**Given request 1**:
Output the passage of the egress rate controlling article from "This part focus" up to and including "impact downstream services.", word for word.

Egress Rate Controlling in Distributed Systems (Part 2)


In the precedent part of this series, some scenarios of the producer’s impact on downstream service were explored. This part will focus on some patterns and practices in asynchronous design to reduce the impact on downstream service.
This part focus on Asynchronous design and related patterns and practices
Real Scenarios
Before starting patterns and practices, let’s look at a real scenario where the producer rate could impact downstream services.
Migrating Provisioned DDB to OnDemand
Recently, AWS reduced the cost of DynamoDb onDemand by 50%. This announcement led to many migration decisions. When we moved to On-Demand mode for one of our critical and core services, we recognized a higher processing latency and error rate in one of downstream services. While the overall service’s functionality was not impacted ( an old serverless system ), the delays and latency introduced by a higher rate of errors had a real business impact.
The above diagram demonstrates a typical design in many companies and works perfectly at some scale. Still, it can be dangerous when the processing rate exceeds the predicted rate. This design introduced significant OpenSearch queries’ latencies by migrating Dynamodb table to OnDemand.

**Exercise data**:

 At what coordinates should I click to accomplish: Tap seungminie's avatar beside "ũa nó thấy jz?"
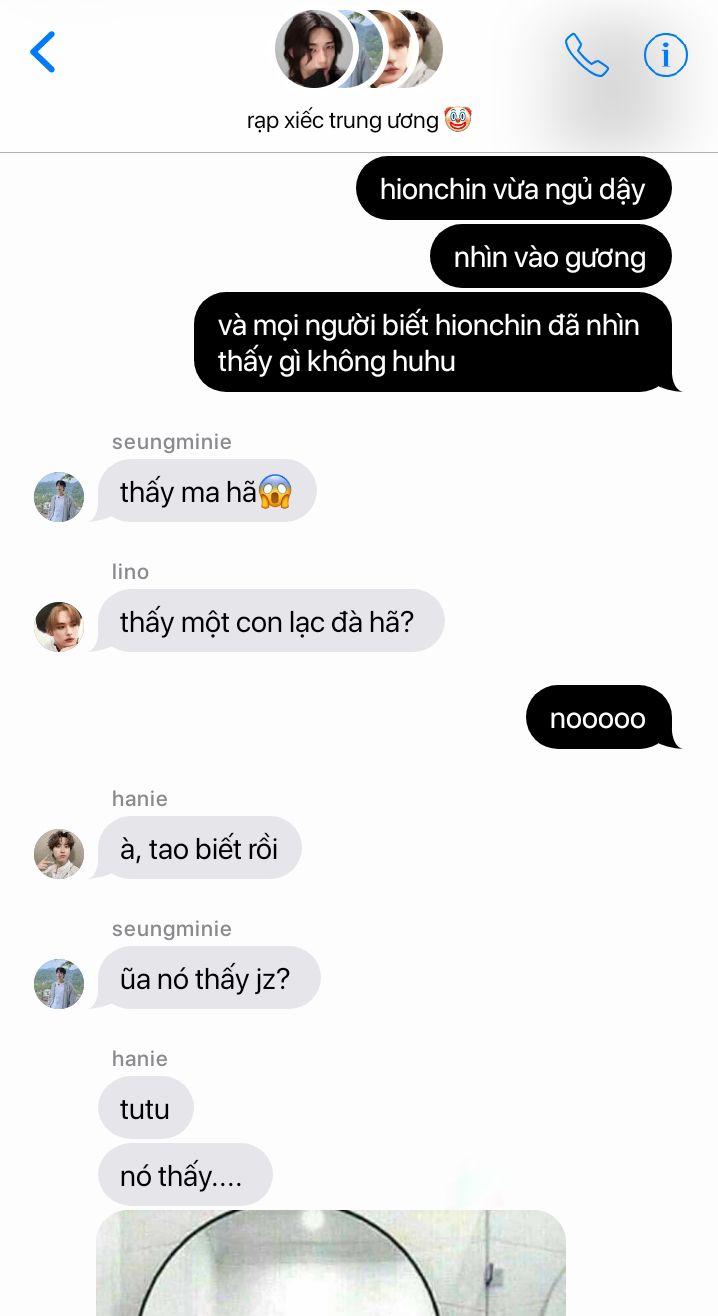tap(59, 984)
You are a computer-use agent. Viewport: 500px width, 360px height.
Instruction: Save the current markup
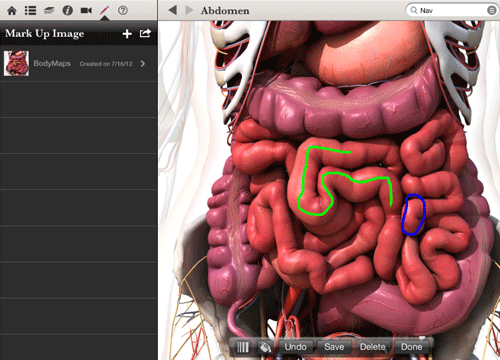334,347
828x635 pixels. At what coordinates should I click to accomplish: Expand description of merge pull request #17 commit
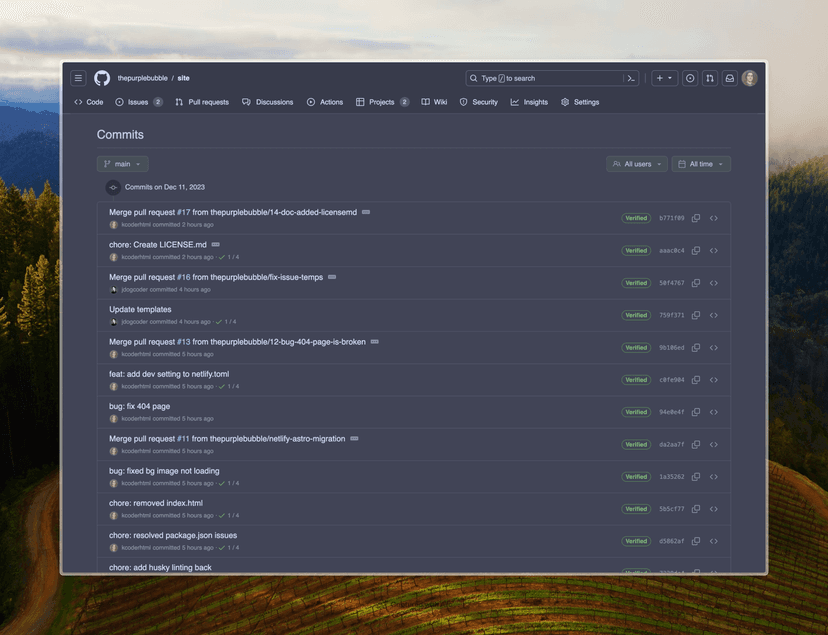[366, 212]
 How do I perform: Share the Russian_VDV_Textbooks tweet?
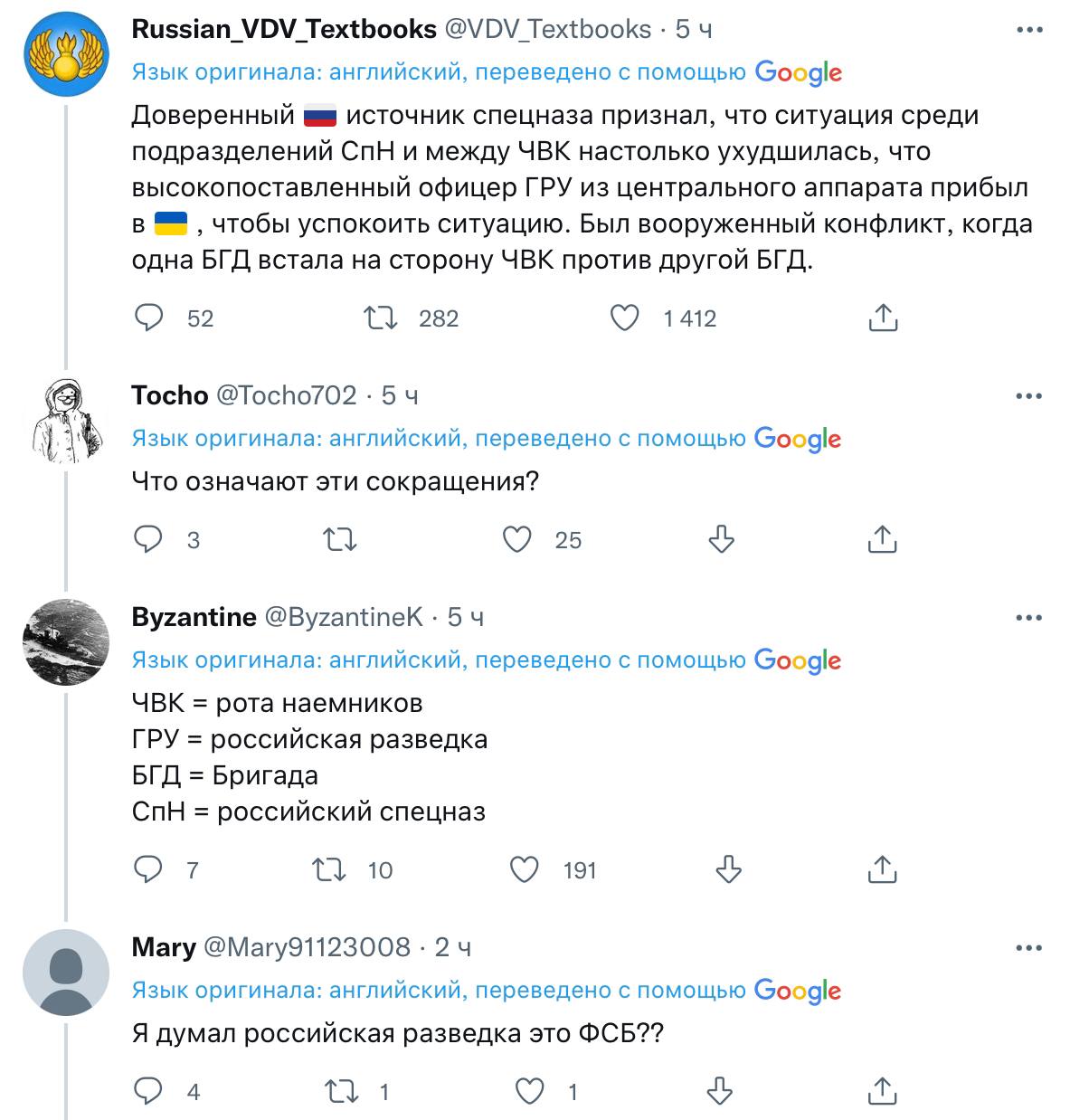[x=882, y=318]
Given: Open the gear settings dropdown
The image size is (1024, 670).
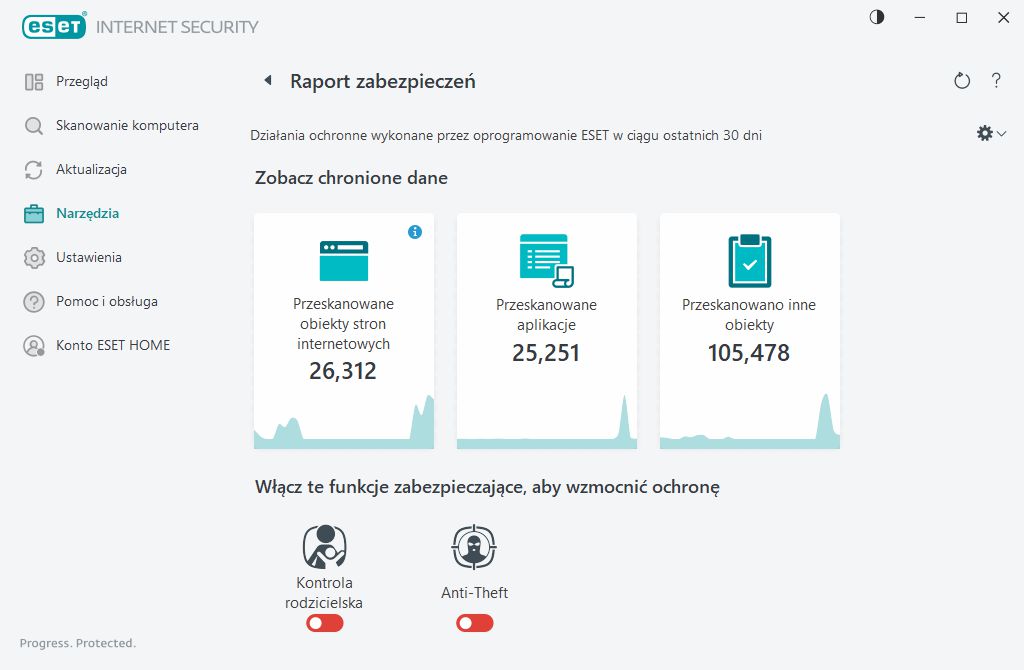Looking at the screenshot, I should (x=990, y=134).
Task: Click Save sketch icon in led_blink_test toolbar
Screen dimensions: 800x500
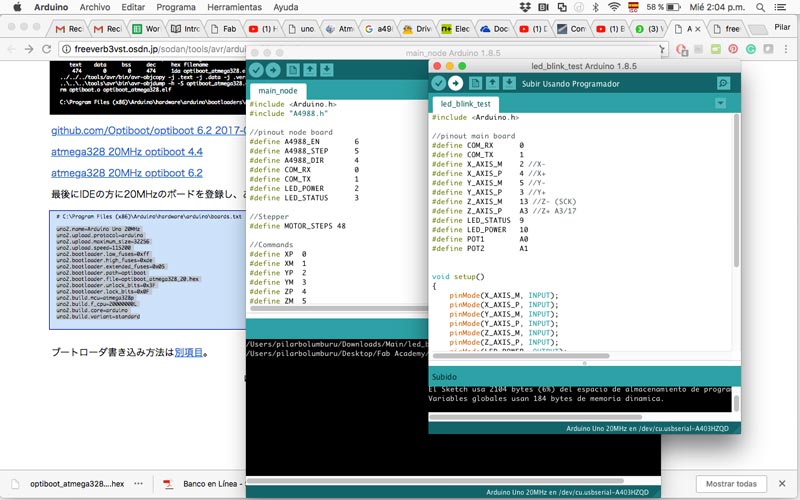Action: 509,83
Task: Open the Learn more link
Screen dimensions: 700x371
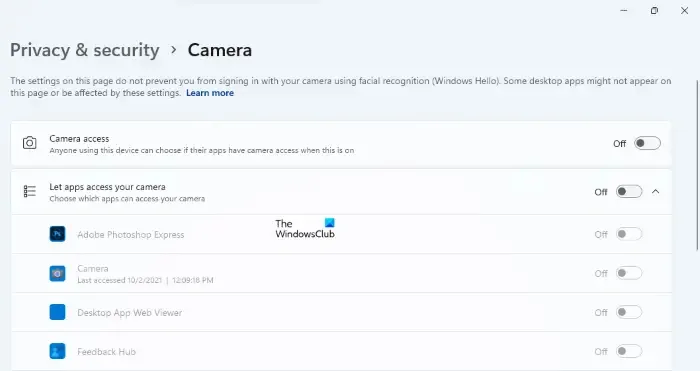Action: pos(210,93)
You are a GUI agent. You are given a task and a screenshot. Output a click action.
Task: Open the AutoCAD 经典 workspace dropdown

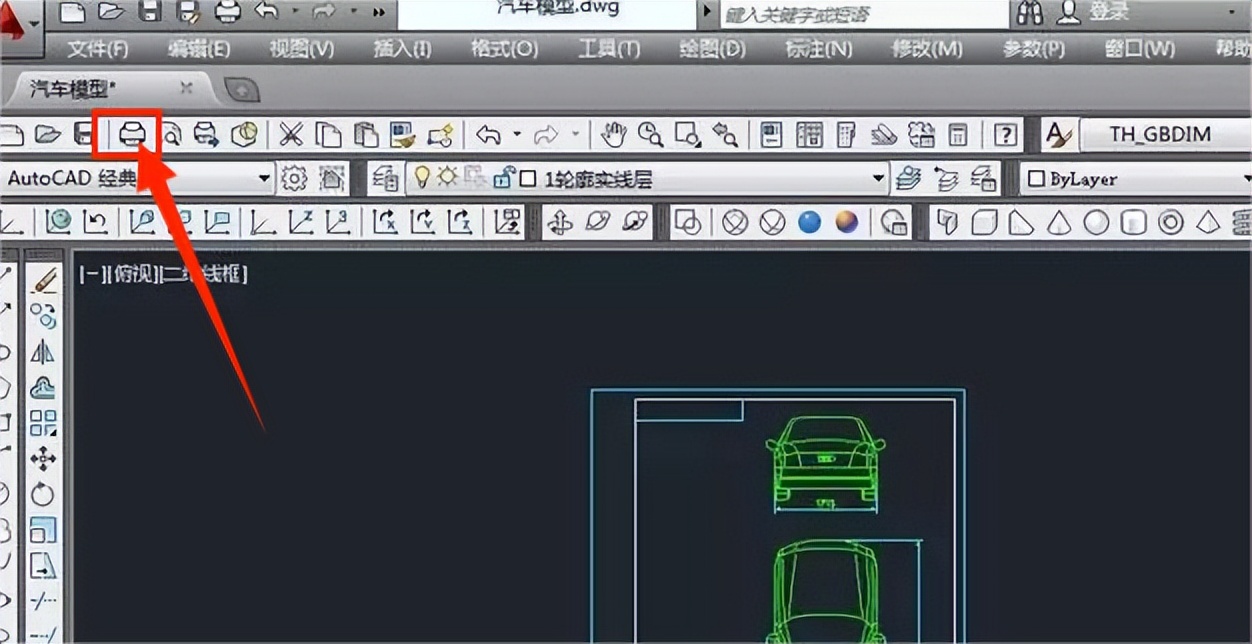pos(264,177)
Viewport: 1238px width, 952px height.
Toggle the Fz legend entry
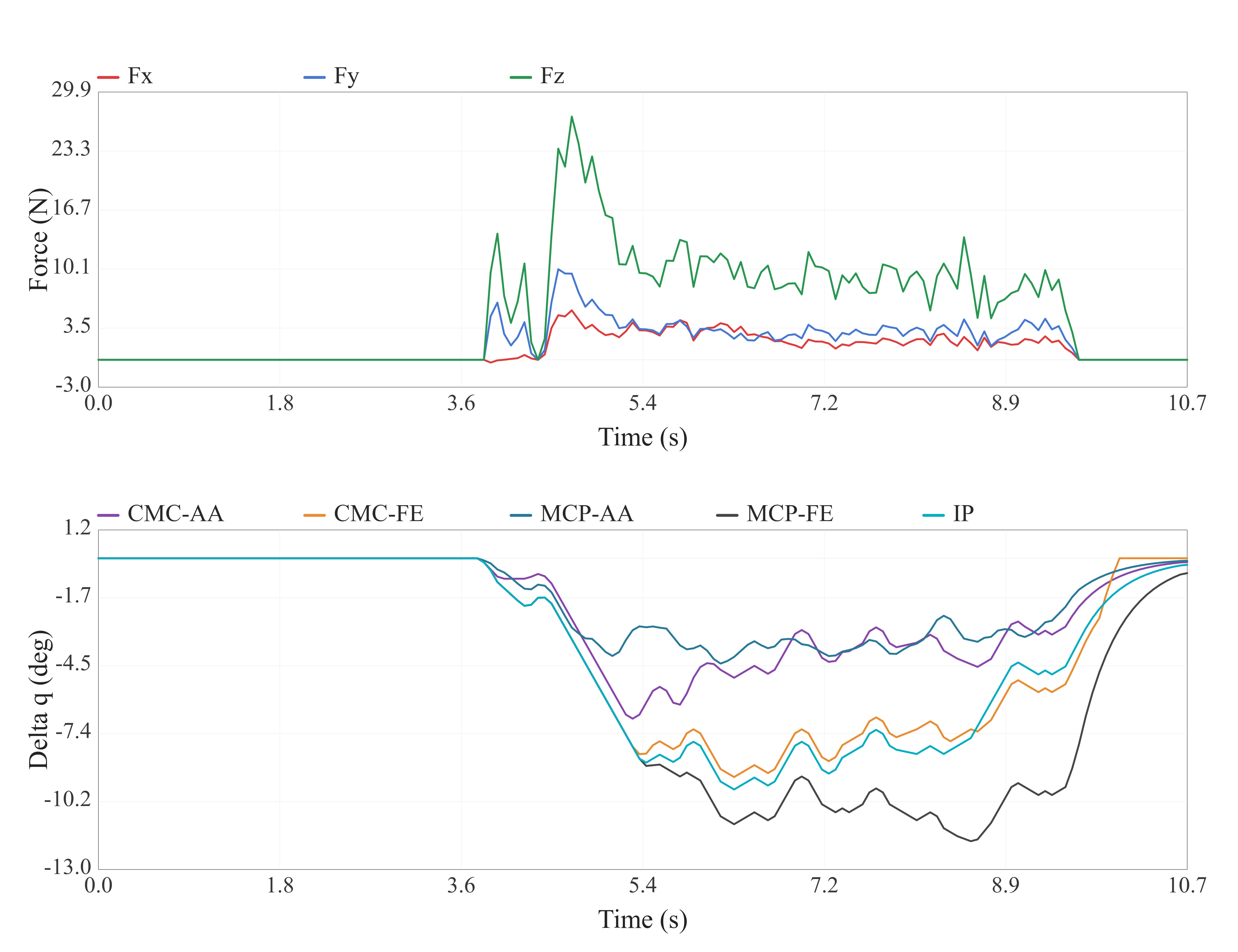pyautogui.click(x=537, y=76)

**Given request 2**:
Please return the records from the line with "Given: Open the gear settings dropdown" up to and including the last line of the records, unchanged and without the pictures.

**Exercise solution 1**:
This part focus on Asynchronous design and related patterns and practices
Real Scenarios
Before starting patterns and practices, let’s look at a real scenario where the producer rate could impact downstream services.

**Exercise solution 2**:
Given: Open the gear settings dropdown
The image size is (1024, 670).
Looking at the screenshot, I should (x=990, y=134).
Task: Click Save sketch icon in led_blink_test toolbar
Screen dimensions: 800x500
Action: 509,83
Task: Open the Learn more link
Screen dimensions: 700x371
Action: pos(210,93)
You are a GUI agent. You are given a task and a screenshot. Output a click action.
Task: Open the AutoCAD 经典 workspace dropdown

pos(264,177)
Viewport: 1238px width, 952px height.
Toggle the Fz legend entry
pyautogui.click(x=537, y=76)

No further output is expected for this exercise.